Re: A propos des jeunes lecteurs
Publié : sam. juin 08, 2013 11:39 am
Bonjour,
Je reprends ici , pour le moins spécialiser, un échange avec notre ami H H qui écrit:
décidément, ça ne s'arrange pas !!!
A la trappe, ces deux bons vieux archi-classiques ?
Mais qu'y a-t-il donc dans les biblio couramment accessibles à nos chers "moins de 20 ans" ?
-"Les oubliés de ci", "les oubliés de ça", et "untel fusillé"... et encore "le fusillé trucmuche", ou "les sénégalais ont gagné la guerre" ? etc...
Je réponds: faut pas exagérer, même pour la bonne cause....
Une bibliographie, une bonne, ça se trouve à la fin de tous les bons ouvrages
évidemmment, il faut choisir un assez récent
[#b80046]-"Les oubliés de ci", "les oubliés de ça", et "untel fusillé"... et encore "le fusillé trucmuche", ou "les sénégalais ont gagné la guerre" ? etc...
et là je sens un soupçon d'hire à propos de laquelle nous nous sommes expliqués.
On ne peut pas aujourd'hui écrire "le feu "ou "les croix de bois" ... la parole est aux historiens
et ils vont chercher dans les coins sombres même si ça gratte ou dérange parfois.

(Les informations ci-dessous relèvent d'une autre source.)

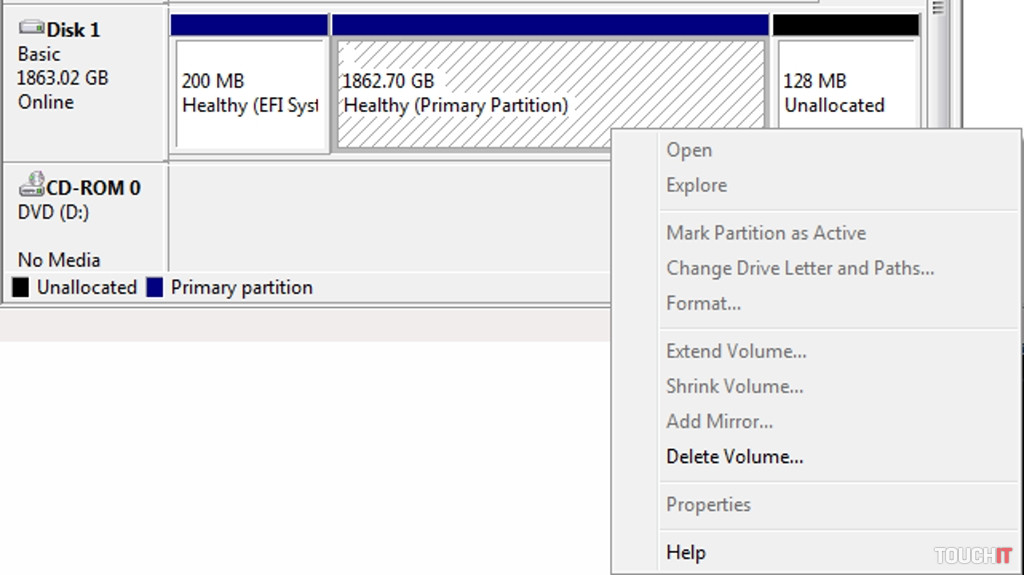Open Help from the context menu

tap(686, 552)
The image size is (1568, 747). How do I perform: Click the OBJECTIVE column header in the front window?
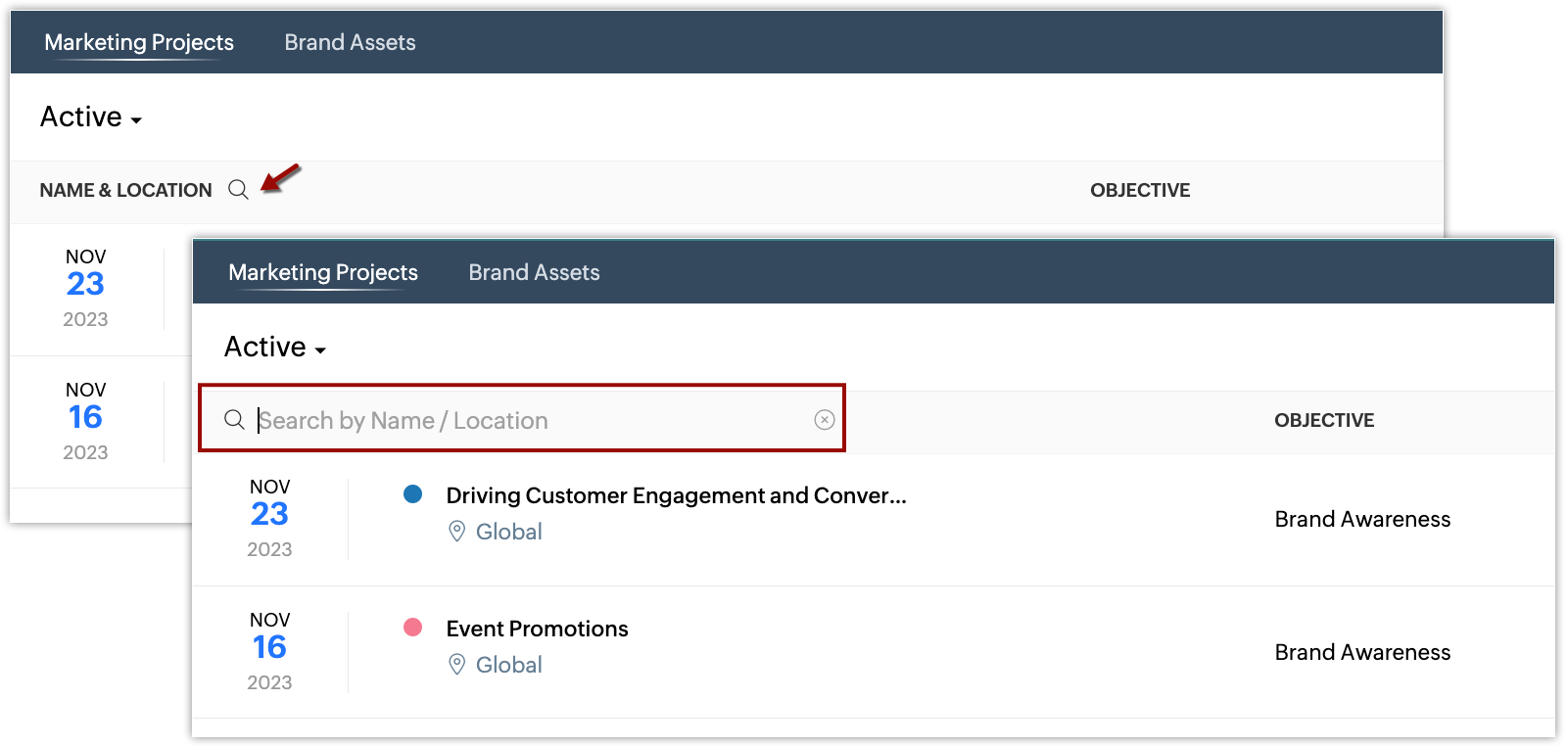pyautogui.click(x=1324, y=420)
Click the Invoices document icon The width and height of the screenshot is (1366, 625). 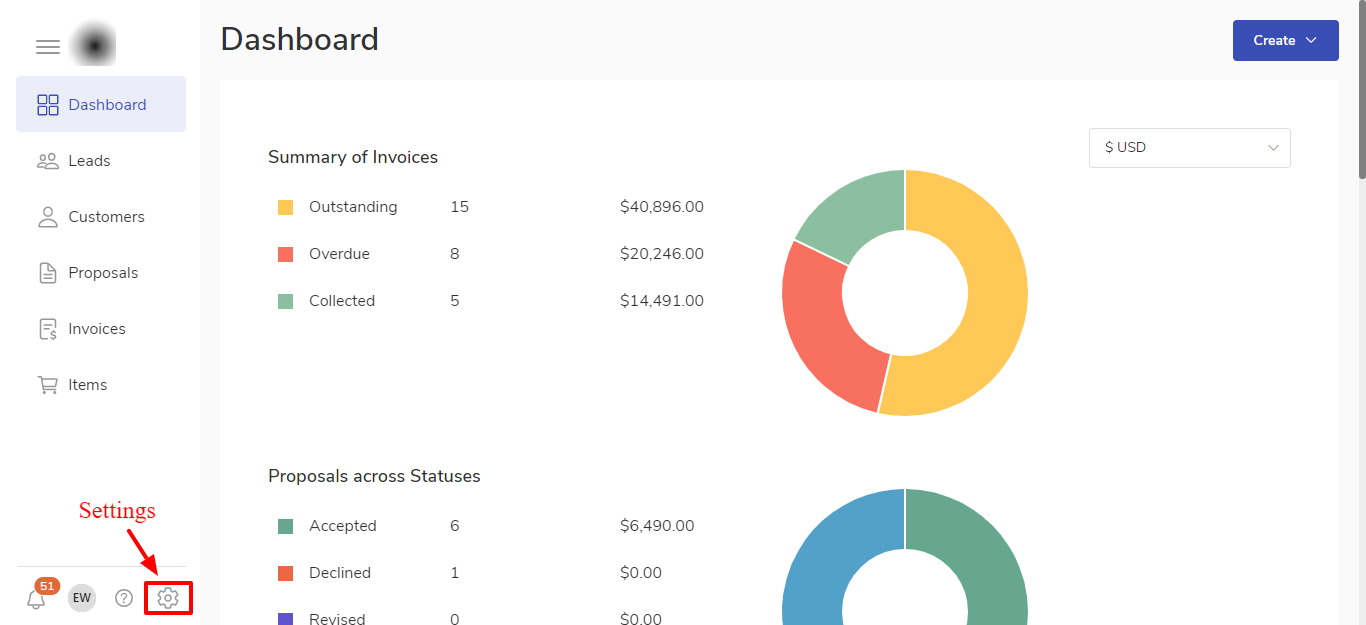[48, 329]
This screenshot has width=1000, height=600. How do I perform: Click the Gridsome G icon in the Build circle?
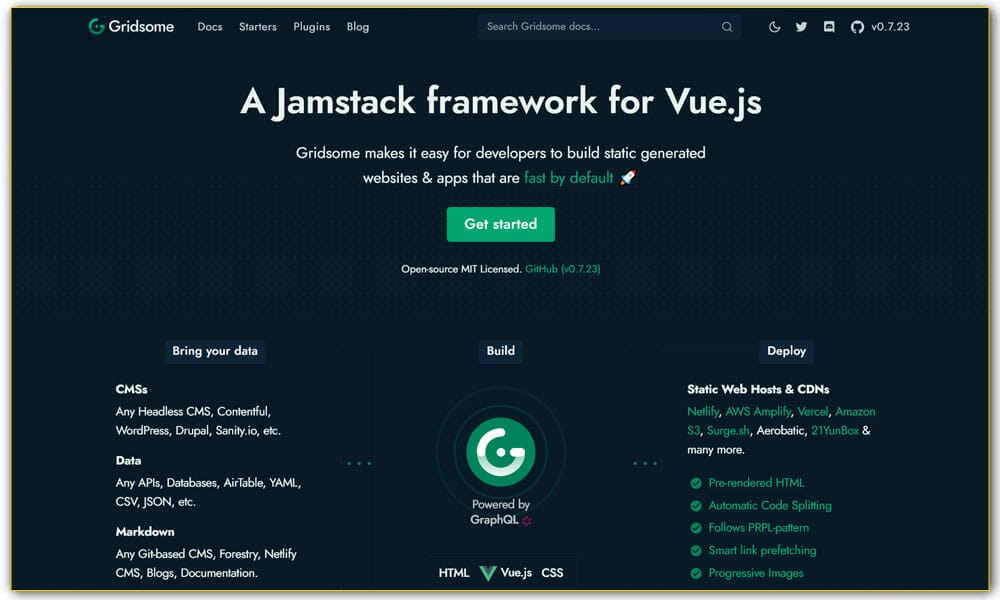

Il y a quelques années, pardon de me citer, j'avais écrit ce qui suit, un article pour justifier la publication des correspondances de Poilus...
L'inventaire rapide, d’une bibliographie consacrée aux milliers d’ouvrages ayant trait à la Première Guerre Mondiale montre qu’environ deux cents témoignages ou écrits polémiques ont été publiés, en France, pendant les hostilités. Il montre aussi que dès l’armistice, parurent en grand nombre les " Souvenirs " et " Mémoires " des acteurs politiques du conflit et " Les historiques grands formats " de ceux qui avaient exercé le commandement des Armées. Comme si un irrépressible désir de justification et d’explication émergeait soudain ! Il révèle enfin qu’aux textes suscités par un évident désir de propagande, comme " Gaspard " ou " Bourru soldat de Vauquois " s’ajoutèrent des œuvres écornées par la censure, dont les auteurs, Barbusse, Dorgelès, Genevoix ou Lintier, tentaient de rendre compte de l’horreur dans laquelle les soldats avaient été plongés.
Le succès populaire des uns et des autres, fut indéniable mais les combattants revenus du front ne reconnurent pas leur expérience singulière dans cette profusion de publications.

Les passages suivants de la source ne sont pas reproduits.